コスト削減にもかかわらず、遠隔医療サービスは依然としてそれほど普及しておらず、広く利用されているわけでもありません。その理由の一つは、医療環境が断片化され、しばしば混乱を招いていることですが、もう一つは、患者が遠隔医療の存在を知らないという単純な理由です。
「現在、遠隔医療の最大の課題は、認知度と普及度の低さです」と、リージェンスの遠隔医療専門家ブロディ・ディチンコ氏はメールインタビューで述べた。「ほとんどの健康保険プランは遠隔医療をカバーしていますが、多くの人がそれが保険適用の対象となることを認識していません。」
遠隔医療に対する患者の認識も課題です。遠隔医療はまだ非常に新しい選択肢であるため、医療が必要なときに遠隔医療について考えることさえない人がたくさんいます。

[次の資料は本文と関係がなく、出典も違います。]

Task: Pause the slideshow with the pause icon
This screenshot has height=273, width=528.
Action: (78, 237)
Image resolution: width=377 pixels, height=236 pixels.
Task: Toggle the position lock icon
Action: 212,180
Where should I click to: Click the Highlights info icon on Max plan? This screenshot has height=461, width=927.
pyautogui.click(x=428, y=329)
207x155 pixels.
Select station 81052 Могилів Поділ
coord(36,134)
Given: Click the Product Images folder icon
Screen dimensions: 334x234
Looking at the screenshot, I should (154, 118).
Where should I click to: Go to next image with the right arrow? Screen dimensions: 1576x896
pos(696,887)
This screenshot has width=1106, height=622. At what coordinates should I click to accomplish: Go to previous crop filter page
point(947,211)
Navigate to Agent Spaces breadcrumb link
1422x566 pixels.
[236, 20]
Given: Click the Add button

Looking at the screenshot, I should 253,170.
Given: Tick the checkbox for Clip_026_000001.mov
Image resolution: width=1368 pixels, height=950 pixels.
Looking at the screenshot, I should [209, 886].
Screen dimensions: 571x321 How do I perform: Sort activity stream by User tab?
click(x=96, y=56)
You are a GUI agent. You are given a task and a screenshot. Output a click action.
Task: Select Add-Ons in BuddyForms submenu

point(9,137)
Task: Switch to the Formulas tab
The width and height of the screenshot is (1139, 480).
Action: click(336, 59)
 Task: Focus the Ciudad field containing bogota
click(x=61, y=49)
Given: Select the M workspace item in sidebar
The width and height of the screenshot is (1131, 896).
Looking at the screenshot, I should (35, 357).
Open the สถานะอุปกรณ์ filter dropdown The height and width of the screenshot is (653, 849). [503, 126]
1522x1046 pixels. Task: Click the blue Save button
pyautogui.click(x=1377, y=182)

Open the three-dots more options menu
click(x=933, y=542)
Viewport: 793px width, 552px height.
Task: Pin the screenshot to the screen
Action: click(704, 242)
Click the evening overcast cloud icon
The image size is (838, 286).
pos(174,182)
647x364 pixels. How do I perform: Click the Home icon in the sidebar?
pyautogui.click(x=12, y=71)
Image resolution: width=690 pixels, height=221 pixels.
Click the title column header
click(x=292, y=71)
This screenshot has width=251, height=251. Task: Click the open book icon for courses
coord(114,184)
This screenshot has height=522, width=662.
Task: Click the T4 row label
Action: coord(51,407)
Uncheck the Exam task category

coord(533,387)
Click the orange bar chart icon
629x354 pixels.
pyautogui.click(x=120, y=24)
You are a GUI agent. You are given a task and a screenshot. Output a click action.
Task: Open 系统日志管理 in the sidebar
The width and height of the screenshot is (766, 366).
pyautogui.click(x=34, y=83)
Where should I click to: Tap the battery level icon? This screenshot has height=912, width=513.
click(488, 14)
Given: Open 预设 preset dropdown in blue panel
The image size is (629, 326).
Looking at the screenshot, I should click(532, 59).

「人は病気になると、習慣に基づいて決断しがちになり、新しいことに挑戦しにくくなります。私たちは、どんな些細なことでも救急室や救急診療センターに駆け込むように教えられてきました。しかし、必ずしも必要ではないにもかかわらず、費用がかかり、遠隔医療よりも待ち時間が長くなることも少なくありません」とディチンコ氏は述べた。「遠隔医療が成功するには、こうした習慣を変える必要があります。」

もう一つの懸念は、遠隔医療サービスの不定期性です。これらのサービスでは、顧客が過去に診察を受けたことがなく、また過去に診察を受けたことのない医師を紹介することがよくあります。
「何十年にもわたって行われている研究は、患者の医療体験とその医療の結果は継続性と関連していることをかなり明確に示している」と公衆衛生研究者のアーロン・カッツ氏は以前のインタビューでGeekWireに語った。
その継続性とは、「医療提供者があなたという個人、あなたの人生、あなたの生活環境、そしてあなたの過去を遡った歴史について持っている知識です。そして、医療提供者とのエピソード的なやり取りでは、そうした歴史的知識は全く持ち合わせていません」とカッツ氏は述べた。
つまり、取引型の遠隔医療を経験した患者は、通常の医師の診察を受けた場合と同じ質のケアを受けられない可能性があるということです。
しかし、多くの場合、遠隔医療は、高額な費用がかかる緊急治療室への受診や、まったく医師の診察を受けられないことの代わりとして役立ちます。